_HOW TO COMPLETE THIS TASK_. Print all the data, keeping every line exactly as it is.

* * * * * * * * *

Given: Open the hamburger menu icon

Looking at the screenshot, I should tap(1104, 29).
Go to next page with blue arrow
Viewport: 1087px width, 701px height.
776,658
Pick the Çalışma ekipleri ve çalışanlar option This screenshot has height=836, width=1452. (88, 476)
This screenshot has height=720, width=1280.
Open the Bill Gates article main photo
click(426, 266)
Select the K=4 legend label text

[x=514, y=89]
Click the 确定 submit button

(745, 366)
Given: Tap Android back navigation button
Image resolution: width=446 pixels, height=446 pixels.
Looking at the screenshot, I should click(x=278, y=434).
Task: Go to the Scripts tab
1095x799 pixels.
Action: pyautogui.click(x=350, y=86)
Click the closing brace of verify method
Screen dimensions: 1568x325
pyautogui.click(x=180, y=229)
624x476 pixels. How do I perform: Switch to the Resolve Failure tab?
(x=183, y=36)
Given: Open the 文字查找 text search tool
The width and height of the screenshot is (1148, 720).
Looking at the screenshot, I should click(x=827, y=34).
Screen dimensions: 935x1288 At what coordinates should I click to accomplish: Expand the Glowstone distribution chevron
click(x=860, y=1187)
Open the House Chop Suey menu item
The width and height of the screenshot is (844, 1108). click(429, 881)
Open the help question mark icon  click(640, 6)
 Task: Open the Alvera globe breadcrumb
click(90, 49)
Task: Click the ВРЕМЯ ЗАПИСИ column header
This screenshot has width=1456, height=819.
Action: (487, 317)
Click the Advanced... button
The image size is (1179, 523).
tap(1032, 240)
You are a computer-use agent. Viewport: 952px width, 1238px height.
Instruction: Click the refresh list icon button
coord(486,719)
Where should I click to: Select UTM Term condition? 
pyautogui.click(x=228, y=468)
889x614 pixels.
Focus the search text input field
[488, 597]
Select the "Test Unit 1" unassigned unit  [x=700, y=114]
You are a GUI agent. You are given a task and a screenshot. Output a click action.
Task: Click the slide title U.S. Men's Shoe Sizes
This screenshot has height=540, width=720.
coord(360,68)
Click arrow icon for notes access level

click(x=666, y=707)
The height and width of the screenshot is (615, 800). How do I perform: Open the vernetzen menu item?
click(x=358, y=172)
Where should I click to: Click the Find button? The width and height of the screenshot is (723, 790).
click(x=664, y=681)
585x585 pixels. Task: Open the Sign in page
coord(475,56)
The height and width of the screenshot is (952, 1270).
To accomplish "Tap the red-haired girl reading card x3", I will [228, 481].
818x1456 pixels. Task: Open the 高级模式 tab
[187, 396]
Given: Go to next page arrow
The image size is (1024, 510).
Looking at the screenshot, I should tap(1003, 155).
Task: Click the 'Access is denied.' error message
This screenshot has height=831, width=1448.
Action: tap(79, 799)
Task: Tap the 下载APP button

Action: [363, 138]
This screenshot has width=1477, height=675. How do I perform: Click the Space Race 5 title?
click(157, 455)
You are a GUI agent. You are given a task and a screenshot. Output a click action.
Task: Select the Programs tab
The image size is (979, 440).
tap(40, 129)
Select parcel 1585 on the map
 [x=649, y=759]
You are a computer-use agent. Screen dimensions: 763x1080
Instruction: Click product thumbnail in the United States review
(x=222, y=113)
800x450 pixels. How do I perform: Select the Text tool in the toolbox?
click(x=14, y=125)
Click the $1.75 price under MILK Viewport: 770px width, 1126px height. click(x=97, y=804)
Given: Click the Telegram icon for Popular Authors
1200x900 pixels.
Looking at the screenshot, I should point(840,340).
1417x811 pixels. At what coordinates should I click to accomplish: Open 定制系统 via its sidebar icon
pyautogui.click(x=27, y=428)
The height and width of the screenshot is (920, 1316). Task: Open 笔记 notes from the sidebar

* * * * * * * * *

_EXERCISE ANSWER_.
Given: Open the hamburger menu icon

Looking at the screenshot, I should tap(1104, 29).
Go to next page with blue arrow
Viewport: 1087px width, 701px height.
776,658
Pick the Çalışma ekipleri ve çalışanlar option This screenshot has height=836, width=1452. (88, 476)
This screenshot has height=720, width=1280.
Open the Bill Gates article main photo
click(426, 266)
Select the K=4 legend label text

[x=514, y=89]
Click the 确定 submit button

(745, 366)
Given: Tap Android back navigation button
Image resolution: width=446 pixels, height=446 pixels.
Looking at the screenshot, I should click(x=278, y=434).
Task: Go to the Scripts tab
1095x799 pixels.
Action: pyautogui.click(x=350, y=86)
Click the closing brace of verify method
Screen dimensions: 1568x325
pyautogui.click(x=180, y=229)
624x476 pixels. How do I perform: Switch to the Resolve Failure tab?
(x=183, y=36)
Given: Open the 文字查找 text search tool
The width and height of the screenshot is (1148, 720).
Looking at the screenshot, I should click(x=827, y=34).
Screen dimensions: 935x1288 At what coordinates should I click to accomplish: Expand the Glowstone distribution chevron
click(x=860, y=1187)
Open the House Chop Suey menu item
The width and height of the screenshot is (844, 1108). click(429, 881)
Open the help question mark icon  click(640, 6)
 Task: Open the Alvera globe breadcrumb
click(90, 49)
Task: Click the ВРЕМЯ ЗАПИСИ column header
This screenshot has width=1456, height=819.
Action: (487, 317)
Click the Advanced... button
The image size is (1179, 523).
tap(1032, 240)
You are a computer-use agent. Viewport: 952px width, 1238px height.
Instruction: Click the refresh list icon button
coord(486,719)
Where should I click to: Select UTM Term condition? 
pyautogui.click(x=228, y=468)
889x614 pixels.
Focus the search text input field
[488, 597]
Select the "Test Unit 1" unassigned unit  [x=700, y=114]
You are a GUI agent. You are given a task and a screenshot. Output a click action.
Task: Click the slide title U.S. Men's Shoe Sizes
This screenshot has height=540, width=720.
coord(360,68)
Click arrow icon for notes access level

click(x=666, y=707)
The height and width of the screenshot is (615, 800). How do I perform: Open the vernetzen menu item?
click(x=358, y=172)
Where should I click to: Click the Find button? The width and height of the screenshot is (723, 790).
click(x=664, y=681)
585x585 pixels. Task: Open the Sign in page
coord(475,56)
The height and width of the screenshot is (952, 1270).
To accomplish "Tap the red-haired girl reading card x3", I will [228, 481].
818x1456 pixels. Task: Open the 高级模式 tab
[187, 396]
Given: Go to next page arrow
The image size is (1024, 510).
Looking at the screenshot, I should tap(1003, 155).
Task: Click the 'Access is denied.' error message
This screenshot has height=831, width=1448.
Action: tap(79, 799)
Task: Tap the 下载APP button

Action: [363, 138]
This screenshot has width=1477, height=675. How do I perform: Click the Space Race 5 title?
click(157, 455)
You are a GUI agent. You are given a task and a screenshot. Output a click action.
Task: Select the Programs tab
The image size is (979, 440).
tap(40, 129)
Select parcel 1585 on the map
 [x=649, y=759]
You are a computer-use agent. Screen dimensions: 763x1080
Instruction: Click product thumbnail in the United States review
(x=222, y=113)
800x450 pixels. How do I perform: Select the Text tool in the toolbox?
click(x=14, y=125)
Click the $1.75 price under MILK Viewport: 770px width, 1126px height. click(x=97, y=804)
Given: Click the Telegram icon for Popular Authors
1200x900 pixels.
Looking at the screenshot, I should point(840,340).
1417x811 pixels. At what coordinates should I click to accomplish: Open 定制系统 via its sidebar icon
pyautogui.click(x=27, y=428)
The height and width of the screenshot is (920, 1316). Task: Open 笔记 notes from the sidebar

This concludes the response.